>> BEGIN PROVIDED DATA

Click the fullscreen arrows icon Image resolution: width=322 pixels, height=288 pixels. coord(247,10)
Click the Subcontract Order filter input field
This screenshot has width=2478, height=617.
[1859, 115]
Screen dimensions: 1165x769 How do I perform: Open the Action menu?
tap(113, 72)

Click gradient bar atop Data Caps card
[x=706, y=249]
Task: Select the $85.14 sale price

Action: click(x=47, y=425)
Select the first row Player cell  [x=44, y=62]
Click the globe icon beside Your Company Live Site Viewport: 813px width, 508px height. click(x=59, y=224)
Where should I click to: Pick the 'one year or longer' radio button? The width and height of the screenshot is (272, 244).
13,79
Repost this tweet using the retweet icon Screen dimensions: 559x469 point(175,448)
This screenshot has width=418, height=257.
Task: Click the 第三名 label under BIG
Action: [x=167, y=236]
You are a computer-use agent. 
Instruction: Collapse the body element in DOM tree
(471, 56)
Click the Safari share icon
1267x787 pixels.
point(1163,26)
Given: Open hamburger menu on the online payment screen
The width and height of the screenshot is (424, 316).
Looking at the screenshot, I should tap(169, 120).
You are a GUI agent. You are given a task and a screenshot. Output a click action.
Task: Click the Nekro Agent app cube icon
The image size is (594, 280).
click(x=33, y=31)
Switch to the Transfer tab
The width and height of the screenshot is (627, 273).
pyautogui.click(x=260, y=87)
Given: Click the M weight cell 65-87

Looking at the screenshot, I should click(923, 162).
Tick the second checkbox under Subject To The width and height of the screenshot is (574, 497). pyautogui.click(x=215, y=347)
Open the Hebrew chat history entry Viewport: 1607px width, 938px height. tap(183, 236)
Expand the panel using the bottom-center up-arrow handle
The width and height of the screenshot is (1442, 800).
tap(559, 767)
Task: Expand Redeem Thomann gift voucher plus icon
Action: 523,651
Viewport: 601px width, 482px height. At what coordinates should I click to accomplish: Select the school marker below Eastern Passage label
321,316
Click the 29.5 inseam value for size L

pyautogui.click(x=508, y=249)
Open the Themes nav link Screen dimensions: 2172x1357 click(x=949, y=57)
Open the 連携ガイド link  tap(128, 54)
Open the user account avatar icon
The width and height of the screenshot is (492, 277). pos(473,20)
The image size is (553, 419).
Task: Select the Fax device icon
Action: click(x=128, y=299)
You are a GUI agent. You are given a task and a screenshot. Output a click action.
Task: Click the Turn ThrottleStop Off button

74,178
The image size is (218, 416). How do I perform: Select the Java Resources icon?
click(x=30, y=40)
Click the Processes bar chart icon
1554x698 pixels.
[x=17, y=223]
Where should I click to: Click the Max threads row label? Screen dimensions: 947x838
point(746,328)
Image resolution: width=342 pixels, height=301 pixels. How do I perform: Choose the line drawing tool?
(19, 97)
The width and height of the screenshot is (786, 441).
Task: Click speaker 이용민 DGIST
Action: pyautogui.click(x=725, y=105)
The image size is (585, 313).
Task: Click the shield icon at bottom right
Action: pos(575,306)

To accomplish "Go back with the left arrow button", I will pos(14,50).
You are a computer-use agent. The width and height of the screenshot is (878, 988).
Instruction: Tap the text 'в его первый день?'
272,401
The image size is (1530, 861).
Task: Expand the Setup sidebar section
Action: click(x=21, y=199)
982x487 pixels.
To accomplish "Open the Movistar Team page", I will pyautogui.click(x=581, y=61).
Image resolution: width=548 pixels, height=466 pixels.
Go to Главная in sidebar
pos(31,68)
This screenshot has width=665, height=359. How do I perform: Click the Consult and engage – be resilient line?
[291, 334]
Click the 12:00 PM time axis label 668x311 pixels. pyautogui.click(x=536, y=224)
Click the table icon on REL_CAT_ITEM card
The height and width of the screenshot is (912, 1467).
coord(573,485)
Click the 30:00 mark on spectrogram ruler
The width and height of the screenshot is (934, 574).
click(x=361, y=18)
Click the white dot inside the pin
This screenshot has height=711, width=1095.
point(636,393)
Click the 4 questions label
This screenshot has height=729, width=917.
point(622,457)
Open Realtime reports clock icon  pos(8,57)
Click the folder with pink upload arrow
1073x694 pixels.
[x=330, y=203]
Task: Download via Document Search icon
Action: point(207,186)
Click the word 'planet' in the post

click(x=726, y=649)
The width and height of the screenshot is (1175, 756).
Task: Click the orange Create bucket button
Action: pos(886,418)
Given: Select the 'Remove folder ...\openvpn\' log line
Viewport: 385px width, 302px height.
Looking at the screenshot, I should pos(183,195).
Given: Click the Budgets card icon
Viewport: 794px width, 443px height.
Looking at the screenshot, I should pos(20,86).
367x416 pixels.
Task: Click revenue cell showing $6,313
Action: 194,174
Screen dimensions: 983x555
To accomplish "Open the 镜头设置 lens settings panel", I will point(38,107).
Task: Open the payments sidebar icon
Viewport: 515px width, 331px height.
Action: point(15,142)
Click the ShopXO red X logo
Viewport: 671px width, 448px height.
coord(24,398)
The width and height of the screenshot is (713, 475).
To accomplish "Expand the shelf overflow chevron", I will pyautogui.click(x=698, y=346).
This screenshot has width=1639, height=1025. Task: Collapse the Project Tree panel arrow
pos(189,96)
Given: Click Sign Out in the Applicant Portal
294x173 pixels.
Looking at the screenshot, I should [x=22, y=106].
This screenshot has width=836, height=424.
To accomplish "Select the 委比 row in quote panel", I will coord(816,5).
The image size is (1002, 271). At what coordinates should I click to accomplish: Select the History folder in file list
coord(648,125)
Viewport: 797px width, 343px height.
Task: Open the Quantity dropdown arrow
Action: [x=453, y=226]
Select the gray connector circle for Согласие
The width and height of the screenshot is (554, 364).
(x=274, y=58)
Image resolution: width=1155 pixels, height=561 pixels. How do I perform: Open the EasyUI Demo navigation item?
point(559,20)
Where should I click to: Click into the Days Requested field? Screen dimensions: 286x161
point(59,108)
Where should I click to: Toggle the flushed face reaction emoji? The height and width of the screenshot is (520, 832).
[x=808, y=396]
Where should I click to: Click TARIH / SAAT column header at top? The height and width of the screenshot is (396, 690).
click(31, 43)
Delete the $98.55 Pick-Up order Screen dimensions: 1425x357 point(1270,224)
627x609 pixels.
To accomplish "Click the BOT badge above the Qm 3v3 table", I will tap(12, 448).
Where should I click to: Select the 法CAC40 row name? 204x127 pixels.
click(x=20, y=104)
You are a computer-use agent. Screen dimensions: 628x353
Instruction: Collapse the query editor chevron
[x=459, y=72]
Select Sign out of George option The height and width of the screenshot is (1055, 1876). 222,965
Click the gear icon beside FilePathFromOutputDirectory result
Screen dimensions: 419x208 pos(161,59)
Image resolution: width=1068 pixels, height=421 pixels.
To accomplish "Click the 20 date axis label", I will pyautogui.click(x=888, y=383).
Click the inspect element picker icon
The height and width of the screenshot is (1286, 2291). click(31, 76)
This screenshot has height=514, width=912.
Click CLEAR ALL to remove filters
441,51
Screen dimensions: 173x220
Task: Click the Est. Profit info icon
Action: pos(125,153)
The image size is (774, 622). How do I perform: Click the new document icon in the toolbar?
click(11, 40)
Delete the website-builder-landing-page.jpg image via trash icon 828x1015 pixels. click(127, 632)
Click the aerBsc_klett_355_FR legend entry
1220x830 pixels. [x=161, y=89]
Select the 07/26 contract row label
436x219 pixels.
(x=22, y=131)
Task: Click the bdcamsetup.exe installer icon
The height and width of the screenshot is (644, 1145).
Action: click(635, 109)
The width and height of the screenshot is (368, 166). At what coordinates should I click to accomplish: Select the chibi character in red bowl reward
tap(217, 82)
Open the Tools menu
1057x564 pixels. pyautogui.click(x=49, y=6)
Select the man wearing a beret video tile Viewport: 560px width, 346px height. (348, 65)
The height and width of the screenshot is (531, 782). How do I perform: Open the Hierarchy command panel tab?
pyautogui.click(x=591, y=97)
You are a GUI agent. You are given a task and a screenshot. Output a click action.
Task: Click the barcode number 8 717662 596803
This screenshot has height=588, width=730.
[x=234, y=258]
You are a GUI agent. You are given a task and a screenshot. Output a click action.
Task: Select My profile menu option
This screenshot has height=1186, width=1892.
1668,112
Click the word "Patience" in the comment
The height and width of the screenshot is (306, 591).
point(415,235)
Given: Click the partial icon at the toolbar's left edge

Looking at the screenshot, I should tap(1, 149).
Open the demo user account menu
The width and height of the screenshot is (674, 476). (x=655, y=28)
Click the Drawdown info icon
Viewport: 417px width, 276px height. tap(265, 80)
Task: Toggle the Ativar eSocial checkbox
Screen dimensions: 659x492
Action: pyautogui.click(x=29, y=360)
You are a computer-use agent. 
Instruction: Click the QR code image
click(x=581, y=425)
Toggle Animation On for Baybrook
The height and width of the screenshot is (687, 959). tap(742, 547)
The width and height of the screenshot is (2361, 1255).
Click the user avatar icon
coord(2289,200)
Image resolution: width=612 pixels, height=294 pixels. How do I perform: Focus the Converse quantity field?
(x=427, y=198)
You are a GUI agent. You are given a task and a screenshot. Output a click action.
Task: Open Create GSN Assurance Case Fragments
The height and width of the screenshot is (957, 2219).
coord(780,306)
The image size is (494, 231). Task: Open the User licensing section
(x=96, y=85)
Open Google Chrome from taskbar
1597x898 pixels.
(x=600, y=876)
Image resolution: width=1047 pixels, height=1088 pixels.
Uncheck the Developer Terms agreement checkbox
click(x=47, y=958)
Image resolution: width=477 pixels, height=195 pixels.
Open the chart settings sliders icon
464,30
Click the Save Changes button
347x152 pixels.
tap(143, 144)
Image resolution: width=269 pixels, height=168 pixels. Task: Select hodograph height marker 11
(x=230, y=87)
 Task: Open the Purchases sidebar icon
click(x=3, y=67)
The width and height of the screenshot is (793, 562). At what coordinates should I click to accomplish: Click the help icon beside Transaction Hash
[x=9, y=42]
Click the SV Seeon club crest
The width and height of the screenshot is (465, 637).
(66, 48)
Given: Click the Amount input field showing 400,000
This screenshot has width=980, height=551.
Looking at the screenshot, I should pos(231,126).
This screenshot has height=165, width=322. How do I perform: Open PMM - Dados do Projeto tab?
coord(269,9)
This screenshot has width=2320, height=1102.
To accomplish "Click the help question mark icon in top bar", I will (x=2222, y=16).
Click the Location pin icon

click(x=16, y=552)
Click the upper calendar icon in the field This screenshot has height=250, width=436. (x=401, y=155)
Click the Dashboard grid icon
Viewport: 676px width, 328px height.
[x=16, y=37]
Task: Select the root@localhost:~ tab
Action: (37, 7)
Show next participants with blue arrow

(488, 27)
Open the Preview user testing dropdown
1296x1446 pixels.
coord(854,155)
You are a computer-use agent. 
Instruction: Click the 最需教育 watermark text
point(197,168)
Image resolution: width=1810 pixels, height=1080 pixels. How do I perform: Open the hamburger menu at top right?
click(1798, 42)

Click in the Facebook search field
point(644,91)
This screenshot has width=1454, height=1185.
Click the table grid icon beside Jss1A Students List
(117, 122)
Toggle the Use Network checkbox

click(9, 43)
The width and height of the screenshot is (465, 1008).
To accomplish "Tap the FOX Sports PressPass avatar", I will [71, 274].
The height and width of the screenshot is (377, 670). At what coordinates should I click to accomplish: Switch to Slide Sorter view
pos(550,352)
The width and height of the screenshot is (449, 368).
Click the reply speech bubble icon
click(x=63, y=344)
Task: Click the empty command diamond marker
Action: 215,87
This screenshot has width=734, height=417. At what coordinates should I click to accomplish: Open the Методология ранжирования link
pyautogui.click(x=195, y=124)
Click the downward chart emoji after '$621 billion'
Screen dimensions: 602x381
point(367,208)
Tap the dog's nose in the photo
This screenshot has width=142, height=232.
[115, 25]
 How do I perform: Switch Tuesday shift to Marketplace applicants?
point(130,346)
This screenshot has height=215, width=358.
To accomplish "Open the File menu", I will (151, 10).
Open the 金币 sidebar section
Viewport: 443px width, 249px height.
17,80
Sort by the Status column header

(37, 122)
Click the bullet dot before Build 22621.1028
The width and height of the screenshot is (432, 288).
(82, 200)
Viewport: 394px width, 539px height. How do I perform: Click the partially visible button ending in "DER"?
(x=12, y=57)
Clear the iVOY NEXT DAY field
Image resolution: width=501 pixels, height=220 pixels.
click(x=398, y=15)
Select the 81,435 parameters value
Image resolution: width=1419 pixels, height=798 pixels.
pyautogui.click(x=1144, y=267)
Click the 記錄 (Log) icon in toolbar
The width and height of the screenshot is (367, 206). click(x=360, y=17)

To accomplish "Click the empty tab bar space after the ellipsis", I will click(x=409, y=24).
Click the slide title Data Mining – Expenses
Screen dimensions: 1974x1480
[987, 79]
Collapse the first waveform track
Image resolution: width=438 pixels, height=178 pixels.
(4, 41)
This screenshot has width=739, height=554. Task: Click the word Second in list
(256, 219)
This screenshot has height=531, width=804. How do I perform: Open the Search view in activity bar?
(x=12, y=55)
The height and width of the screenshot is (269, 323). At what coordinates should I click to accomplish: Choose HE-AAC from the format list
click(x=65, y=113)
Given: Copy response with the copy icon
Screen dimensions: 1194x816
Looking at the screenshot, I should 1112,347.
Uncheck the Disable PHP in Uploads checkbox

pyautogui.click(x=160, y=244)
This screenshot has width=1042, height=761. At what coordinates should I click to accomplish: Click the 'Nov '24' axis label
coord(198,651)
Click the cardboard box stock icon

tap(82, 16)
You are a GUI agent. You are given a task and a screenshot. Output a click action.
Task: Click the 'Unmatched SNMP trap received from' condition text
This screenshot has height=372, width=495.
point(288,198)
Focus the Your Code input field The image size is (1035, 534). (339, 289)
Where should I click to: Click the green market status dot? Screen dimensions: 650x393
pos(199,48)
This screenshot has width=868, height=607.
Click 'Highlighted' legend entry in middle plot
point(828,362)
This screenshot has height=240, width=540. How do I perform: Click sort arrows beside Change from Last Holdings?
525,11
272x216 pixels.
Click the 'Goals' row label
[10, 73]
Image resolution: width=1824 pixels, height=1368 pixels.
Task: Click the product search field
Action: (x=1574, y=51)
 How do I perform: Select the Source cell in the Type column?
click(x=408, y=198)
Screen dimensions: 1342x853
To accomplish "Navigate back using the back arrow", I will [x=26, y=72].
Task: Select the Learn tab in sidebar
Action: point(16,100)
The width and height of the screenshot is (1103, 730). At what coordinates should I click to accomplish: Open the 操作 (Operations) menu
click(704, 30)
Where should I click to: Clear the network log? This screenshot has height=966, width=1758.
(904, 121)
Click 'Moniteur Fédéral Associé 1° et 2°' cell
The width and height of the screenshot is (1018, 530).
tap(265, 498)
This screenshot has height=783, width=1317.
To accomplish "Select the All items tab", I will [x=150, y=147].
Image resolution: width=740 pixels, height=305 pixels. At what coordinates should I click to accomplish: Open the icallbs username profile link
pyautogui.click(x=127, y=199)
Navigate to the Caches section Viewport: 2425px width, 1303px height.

>> END PROVIDED DATA

Retype the stretch of records from the line containing "The width and height of the screenshot is (713, 475)." through the line containing "pos(189,96)", word for word.

### OUTPUT BELOW
The width and height of the screenshot is (713, 475).
To accomplish "Expand the shelf overflow chevron", I will pyautogui.click(x=698, y=346).
This screenshot has width=1639, height=1025. Task: Collapse the Project Tree panel arrow
pos(189,96)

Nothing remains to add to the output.